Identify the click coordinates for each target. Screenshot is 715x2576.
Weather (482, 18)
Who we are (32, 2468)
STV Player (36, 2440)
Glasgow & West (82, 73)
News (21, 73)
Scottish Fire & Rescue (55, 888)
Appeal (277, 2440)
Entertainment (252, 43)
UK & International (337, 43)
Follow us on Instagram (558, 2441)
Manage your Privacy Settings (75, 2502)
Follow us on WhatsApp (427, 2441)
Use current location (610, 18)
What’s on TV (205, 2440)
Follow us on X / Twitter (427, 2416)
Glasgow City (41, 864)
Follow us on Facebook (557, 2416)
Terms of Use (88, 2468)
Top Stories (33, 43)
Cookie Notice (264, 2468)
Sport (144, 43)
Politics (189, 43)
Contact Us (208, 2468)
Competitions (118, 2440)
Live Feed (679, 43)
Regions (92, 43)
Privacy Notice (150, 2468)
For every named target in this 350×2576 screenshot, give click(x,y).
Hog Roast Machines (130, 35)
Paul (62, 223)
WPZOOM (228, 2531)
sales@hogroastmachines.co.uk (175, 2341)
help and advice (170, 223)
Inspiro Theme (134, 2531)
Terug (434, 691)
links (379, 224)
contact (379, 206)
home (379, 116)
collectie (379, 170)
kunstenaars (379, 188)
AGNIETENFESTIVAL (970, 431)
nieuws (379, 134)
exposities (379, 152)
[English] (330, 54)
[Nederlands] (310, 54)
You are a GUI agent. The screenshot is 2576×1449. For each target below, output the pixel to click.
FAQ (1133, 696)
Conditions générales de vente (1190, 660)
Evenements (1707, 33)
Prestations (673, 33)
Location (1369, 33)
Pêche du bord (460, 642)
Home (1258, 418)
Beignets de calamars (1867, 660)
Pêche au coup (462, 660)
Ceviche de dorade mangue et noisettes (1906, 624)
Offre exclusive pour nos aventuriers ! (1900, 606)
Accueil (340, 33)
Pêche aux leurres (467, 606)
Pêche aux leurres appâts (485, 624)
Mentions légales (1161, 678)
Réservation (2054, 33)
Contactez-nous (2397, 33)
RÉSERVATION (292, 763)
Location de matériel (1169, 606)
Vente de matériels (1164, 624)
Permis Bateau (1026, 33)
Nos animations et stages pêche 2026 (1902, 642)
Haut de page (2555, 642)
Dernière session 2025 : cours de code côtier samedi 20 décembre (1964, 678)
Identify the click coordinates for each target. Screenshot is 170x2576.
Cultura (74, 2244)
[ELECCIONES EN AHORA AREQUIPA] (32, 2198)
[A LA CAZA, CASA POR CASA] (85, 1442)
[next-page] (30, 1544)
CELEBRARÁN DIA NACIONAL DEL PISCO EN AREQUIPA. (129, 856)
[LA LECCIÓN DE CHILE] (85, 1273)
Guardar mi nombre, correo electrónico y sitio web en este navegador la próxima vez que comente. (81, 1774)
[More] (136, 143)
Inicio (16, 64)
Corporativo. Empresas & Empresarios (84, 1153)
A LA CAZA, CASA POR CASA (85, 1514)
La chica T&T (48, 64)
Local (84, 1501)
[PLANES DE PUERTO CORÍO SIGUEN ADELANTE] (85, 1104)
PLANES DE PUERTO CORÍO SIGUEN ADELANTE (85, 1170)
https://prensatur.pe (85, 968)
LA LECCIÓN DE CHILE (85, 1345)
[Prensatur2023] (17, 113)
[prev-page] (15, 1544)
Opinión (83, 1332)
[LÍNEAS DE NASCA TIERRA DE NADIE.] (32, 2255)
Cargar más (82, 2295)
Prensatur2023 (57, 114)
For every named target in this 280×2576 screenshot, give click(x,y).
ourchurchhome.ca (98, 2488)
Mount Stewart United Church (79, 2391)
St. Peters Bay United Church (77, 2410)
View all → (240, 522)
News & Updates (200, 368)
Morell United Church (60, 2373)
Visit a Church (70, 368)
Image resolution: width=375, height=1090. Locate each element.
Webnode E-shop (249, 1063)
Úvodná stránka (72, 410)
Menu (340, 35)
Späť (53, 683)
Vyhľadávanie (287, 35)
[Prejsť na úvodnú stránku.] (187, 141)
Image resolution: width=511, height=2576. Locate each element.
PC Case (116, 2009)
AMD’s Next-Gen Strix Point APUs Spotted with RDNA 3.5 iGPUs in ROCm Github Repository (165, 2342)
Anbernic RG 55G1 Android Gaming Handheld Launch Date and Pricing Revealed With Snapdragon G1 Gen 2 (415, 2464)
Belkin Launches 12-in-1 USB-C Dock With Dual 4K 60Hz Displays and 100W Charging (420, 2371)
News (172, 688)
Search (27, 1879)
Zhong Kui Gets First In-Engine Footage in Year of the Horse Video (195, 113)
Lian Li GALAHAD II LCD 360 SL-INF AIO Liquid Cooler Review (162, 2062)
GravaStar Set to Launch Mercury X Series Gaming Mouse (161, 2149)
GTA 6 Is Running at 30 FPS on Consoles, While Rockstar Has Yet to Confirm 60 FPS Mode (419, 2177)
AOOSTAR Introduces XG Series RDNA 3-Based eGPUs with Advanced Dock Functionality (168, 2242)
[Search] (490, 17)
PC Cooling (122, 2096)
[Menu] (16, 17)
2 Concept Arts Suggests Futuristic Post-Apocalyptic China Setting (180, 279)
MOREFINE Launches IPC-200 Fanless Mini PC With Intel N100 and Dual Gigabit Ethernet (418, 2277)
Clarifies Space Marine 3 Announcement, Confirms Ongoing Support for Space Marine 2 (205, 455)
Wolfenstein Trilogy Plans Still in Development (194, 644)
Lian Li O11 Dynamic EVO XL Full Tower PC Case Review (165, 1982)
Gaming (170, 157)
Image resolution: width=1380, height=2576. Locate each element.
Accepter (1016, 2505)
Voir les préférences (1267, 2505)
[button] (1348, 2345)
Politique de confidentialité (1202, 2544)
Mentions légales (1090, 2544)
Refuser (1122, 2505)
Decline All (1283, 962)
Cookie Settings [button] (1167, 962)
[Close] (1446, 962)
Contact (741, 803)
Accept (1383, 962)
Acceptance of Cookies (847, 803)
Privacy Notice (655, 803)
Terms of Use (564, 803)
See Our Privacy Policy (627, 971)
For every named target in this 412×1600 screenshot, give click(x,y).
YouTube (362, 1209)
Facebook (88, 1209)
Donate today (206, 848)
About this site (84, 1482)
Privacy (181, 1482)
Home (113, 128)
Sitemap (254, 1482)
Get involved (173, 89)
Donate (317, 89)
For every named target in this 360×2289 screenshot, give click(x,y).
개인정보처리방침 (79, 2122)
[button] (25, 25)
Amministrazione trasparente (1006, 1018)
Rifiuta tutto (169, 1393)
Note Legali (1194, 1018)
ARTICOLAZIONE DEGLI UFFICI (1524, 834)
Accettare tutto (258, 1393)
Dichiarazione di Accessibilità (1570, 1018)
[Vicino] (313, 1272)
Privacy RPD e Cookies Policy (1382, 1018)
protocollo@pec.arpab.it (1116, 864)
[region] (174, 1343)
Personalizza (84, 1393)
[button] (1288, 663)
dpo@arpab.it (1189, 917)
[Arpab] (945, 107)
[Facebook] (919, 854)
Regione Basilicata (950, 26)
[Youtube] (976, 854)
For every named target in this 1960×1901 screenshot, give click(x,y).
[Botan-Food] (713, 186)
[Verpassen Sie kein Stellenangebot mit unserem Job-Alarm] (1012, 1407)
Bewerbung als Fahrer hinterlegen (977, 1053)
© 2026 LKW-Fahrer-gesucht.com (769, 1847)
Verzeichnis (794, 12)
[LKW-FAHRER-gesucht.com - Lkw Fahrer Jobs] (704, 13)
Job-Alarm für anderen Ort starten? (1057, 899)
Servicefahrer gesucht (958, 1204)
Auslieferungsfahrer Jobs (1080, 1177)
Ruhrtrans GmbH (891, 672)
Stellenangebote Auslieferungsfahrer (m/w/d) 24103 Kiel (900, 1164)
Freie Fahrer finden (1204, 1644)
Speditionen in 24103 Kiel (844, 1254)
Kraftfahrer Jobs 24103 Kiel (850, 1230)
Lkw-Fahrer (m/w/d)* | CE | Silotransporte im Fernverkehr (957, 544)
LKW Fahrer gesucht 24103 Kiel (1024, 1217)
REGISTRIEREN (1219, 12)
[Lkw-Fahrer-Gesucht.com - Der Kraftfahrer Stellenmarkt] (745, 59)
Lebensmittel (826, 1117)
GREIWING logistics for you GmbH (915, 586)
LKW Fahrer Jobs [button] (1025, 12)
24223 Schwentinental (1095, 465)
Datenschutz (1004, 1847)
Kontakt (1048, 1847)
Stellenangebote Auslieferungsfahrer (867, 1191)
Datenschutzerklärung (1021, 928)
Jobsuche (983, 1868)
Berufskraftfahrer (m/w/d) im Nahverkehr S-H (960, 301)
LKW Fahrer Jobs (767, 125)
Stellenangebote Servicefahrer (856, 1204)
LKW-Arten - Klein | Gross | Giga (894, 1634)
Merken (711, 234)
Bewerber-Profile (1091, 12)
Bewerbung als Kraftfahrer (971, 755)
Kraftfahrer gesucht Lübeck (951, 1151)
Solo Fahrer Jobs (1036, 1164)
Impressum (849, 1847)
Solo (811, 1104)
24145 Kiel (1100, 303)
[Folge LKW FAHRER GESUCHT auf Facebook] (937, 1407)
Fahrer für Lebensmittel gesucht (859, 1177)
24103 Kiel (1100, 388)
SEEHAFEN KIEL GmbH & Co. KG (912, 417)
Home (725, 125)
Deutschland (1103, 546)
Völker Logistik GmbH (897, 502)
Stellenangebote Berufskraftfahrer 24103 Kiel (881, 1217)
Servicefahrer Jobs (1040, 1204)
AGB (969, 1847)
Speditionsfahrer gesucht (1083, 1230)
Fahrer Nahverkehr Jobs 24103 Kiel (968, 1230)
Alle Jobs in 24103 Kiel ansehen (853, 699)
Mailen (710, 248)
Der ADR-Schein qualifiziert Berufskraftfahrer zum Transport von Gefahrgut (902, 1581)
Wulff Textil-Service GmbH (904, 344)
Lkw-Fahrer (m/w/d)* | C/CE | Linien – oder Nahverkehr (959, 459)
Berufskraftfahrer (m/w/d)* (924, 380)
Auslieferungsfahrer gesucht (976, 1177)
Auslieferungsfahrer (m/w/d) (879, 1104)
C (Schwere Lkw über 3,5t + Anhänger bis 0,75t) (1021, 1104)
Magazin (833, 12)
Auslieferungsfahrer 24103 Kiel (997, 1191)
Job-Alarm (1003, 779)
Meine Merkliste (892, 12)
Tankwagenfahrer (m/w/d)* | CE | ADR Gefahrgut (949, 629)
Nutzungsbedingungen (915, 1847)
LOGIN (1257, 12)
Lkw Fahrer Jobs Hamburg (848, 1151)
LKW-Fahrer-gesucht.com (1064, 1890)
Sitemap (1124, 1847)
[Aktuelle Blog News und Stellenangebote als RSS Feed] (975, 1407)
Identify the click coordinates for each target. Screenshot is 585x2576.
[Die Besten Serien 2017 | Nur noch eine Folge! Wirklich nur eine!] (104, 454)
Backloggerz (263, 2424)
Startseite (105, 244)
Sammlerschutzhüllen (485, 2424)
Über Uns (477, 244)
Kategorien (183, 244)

Assignment ▸
In the listing above, find the line with "[button] (25, 25)" and the line with "Auslieferungsfahrer Jobs (1080, 1177)", then reproduce both and every line between them exactly.

Written response ▸
[button] (25, 25)
Amministrazione trasparente (1006, 1018)
Rifiuta tutto (169, 1393)
Note Legali (1194, 1018)
ARTICOLAZIONE DEGLI UFFICI (1524, 834)
Accettare tutto (258, 1393)
Dichiarazione di Accessibilità (1570, 1018)
[Vicino] (313, 1272)
Privacy RPD e Cookies Policy (1382, 1018)
protocollo@pec.arpab.it (1116, 864)
[region] (174, 1343)
Personalizza (84, 1393)
[button] (1288, 663)
dpo@arpab.it (1189, 917)
[Arpab] (945, 107)
[Facebook] (919, 854)
Regione Basilicata (950, 26)
[Youtube] (976, 854)
For every named target in this 1960×1901 screenshot, give click(x,y).
[Botan-Food] (713, 186)
[Verpassen Sie kein Stellenangebot mit unserem Job-Alarm] (1012, 1407)
Bewerbung als Fahrer hinterlegen (977, 1053)
© 2026 LKW-Fahrer-gesucht.com (769, 1847)
Verzeichnis (794, 12)
[LKW-FAHRER-gesucht.com - Lkw Fahrer Jobs] (704, 13)
Job-Alarm für anderen Ort starten? (1057, 899)
Servicefahrer gesucht (958, 1204)
Auslieferungsfahrer Jobs (1080, 1177)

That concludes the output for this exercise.